O Pleno do Tribunal Superior Eleitoral (TSE), por maioria, não proveu agravo em mandado de segurança do candidato ao Senado, Pedro Taques (SD), mantendo anotação de inelegibilidade em seu histórico. Decisão é desta terça-feira (3).


Em decisão de instância inferior, no Tribunal Regional Eleitoral (TRE), o político teve registro de candidatura negado para concorrer no pleito marcado para o dia 15 de novembro justamente com base na anotação de inelegibilidade.

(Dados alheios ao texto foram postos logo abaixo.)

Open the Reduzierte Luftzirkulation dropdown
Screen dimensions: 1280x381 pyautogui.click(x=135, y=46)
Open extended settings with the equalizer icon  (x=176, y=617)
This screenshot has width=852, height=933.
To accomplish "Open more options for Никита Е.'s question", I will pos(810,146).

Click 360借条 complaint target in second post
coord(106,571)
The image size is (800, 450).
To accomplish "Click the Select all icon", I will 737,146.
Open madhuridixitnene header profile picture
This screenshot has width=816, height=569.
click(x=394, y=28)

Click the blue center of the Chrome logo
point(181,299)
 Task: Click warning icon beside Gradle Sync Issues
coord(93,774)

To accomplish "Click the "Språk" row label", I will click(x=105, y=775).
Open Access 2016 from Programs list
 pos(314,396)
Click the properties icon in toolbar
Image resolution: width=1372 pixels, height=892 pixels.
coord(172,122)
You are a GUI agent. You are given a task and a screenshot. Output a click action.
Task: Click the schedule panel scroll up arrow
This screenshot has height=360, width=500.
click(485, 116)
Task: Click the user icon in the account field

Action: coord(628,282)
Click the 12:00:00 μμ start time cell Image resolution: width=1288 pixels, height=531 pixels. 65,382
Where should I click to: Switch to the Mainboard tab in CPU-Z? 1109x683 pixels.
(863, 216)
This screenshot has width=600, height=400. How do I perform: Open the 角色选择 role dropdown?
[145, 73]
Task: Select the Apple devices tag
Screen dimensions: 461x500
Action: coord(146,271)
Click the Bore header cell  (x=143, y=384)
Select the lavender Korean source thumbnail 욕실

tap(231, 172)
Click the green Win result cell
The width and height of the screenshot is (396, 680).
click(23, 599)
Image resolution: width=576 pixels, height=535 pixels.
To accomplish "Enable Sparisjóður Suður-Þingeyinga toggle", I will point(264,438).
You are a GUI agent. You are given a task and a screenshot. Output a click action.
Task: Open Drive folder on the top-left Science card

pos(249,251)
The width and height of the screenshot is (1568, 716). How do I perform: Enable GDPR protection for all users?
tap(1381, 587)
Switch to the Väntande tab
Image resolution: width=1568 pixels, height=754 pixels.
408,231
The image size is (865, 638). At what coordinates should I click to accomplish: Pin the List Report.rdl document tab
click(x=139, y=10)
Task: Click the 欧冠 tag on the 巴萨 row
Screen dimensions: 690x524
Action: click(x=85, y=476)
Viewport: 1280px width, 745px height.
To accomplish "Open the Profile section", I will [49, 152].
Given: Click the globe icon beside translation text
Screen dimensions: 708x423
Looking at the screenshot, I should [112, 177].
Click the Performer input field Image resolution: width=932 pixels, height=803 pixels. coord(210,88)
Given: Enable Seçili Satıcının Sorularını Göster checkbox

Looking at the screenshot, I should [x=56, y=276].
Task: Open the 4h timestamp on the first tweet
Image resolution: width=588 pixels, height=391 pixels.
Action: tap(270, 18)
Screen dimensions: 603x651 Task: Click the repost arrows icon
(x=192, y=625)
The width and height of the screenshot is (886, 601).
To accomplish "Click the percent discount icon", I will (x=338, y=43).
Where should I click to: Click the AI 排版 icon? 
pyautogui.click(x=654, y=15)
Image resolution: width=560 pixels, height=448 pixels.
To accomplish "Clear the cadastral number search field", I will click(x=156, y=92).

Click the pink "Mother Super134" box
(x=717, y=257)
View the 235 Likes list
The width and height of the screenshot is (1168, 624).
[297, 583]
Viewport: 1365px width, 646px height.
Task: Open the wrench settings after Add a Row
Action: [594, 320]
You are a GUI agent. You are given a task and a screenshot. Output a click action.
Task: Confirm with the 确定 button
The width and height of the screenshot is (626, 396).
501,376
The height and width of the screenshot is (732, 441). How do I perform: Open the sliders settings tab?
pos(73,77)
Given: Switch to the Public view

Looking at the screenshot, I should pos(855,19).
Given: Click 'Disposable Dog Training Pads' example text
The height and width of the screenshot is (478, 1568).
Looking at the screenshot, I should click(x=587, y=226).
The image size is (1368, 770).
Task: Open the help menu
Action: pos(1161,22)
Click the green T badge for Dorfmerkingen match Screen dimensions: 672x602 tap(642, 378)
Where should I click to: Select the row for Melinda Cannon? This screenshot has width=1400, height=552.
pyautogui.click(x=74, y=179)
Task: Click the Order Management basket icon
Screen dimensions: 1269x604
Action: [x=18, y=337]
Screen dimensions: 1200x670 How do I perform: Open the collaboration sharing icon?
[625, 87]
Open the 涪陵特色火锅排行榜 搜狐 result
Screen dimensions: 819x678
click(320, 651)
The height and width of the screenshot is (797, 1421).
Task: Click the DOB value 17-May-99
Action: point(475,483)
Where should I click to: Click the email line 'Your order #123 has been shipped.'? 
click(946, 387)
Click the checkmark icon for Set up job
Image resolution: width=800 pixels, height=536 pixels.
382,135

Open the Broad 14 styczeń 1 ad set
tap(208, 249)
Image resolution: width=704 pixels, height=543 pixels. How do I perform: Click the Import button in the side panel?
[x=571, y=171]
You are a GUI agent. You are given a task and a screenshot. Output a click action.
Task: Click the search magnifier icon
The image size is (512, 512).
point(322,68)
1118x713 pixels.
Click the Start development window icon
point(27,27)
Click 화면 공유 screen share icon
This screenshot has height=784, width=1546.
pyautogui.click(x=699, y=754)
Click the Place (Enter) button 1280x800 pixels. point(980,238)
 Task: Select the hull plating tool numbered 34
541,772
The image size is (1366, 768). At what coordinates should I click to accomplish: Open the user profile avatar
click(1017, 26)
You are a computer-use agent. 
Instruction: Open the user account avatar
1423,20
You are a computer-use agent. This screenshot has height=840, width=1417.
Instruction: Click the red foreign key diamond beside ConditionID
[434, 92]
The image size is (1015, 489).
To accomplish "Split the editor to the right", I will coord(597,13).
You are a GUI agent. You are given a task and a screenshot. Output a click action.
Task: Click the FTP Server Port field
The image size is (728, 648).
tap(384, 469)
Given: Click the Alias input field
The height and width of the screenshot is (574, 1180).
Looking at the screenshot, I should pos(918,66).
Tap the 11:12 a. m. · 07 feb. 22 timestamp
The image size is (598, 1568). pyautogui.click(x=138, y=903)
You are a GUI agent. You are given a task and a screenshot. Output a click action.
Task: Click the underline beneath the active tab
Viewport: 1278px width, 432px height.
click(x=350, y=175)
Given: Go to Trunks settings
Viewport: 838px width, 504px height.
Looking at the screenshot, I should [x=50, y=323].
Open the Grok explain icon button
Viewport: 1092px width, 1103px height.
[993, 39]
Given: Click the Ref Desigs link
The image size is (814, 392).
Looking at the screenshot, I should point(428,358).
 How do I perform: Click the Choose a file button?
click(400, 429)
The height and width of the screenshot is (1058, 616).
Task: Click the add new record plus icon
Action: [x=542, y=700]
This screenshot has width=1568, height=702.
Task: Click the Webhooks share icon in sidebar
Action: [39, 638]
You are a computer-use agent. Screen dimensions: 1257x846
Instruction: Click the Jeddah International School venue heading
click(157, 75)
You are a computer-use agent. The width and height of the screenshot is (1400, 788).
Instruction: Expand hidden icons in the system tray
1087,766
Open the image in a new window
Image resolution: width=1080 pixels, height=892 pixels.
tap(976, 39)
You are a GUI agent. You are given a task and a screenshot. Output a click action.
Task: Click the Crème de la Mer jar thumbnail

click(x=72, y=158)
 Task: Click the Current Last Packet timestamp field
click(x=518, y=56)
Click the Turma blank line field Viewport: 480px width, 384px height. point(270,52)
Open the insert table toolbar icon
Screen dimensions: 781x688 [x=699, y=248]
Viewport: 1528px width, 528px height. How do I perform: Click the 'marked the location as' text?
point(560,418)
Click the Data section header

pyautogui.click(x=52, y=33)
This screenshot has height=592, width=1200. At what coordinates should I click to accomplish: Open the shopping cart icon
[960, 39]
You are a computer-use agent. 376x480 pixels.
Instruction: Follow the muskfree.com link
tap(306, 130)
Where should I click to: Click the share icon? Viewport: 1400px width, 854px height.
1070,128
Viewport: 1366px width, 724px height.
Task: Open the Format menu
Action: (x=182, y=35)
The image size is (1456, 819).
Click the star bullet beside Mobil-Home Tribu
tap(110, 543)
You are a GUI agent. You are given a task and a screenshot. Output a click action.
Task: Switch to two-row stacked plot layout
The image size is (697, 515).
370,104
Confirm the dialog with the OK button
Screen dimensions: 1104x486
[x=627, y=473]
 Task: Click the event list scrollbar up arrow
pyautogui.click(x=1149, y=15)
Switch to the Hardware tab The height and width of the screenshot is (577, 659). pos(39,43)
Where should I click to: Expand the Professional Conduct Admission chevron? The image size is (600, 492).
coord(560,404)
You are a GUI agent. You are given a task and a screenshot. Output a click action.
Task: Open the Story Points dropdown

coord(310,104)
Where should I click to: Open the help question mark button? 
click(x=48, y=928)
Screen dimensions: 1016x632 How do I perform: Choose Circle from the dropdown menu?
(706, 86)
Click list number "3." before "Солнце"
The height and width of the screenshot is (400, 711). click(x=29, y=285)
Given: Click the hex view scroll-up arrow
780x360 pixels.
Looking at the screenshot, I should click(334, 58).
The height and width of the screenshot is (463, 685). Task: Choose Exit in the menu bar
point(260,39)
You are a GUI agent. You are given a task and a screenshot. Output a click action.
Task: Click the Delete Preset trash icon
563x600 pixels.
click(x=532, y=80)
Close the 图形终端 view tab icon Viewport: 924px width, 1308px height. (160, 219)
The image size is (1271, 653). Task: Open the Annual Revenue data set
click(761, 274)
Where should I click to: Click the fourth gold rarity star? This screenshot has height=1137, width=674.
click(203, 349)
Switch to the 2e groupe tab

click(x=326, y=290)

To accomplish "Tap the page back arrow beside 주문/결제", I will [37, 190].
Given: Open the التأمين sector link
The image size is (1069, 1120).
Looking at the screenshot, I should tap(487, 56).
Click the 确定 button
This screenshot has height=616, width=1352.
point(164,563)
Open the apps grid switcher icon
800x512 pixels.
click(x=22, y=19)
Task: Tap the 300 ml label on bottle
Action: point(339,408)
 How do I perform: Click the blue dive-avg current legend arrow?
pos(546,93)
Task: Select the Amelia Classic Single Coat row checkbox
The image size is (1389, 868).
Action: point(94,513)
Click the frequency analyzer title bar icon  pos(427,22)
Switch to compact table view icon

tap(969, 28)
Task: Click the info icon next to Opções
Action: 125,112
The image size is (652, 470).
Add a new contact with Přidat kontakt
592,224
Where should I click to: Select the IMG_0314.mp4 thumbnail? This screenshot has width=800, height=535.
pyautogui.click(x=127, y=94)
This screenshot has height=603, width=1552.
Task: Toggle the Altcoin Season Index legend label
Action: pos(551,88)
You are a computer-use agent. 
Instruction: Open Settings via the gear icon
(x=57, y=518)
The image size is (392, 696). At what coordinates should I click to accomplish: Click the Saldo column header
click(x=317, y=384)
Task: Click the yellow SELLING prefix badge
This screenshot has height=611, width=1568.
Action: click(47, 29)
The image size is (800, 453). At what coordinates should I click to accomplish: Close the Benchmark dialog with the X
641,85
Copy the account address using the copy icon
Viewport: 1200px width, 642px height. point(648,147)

Pedro Taques possui condenação na Justiça Eleitoral de Mato Grosso pela prática de conduta vedada a agentes públicos, com anotação sobre possibilidade de inelegibilidade em candidatura futura.

O ex-governador foi condenado ao pagamento de R$ 50 mil, em decorrências de ações abusivas na Caravana da Transformação de 2018, além de anotação no sistema ASE 540 (inelegibilidade como efeito secundário).

Em sua defesa, o candidato pregou a existência de seu direito líquido e certo, sustentando que a anotação de inelegibilidade não pode ser efetivada. Sobre o acórdão condenatório, é cabível recurso ordinário, com efeito suspensivo.

Conforme defesa, Taques não pode ter seu patrimônio jurídico atingindo por quaisquer dos efeitos da decisão até o julgamento do apelo ou do trânsito em julgado da decisão.

Processo foi relatado pelo ministro Mauro Campbell. O magistrado não proveu agravo em mandado de segurança. Voto foi seguindo por Tarcisio Vieira, Sérgio Banhos, Alexandre de Moraes e Luiz Felipe Salomão.


Ministro Marco Aurélio divergiu e votou para prover o agravo em mandado de segurança e afastar a anotação. A divergência foi seguida por Edson Fachin.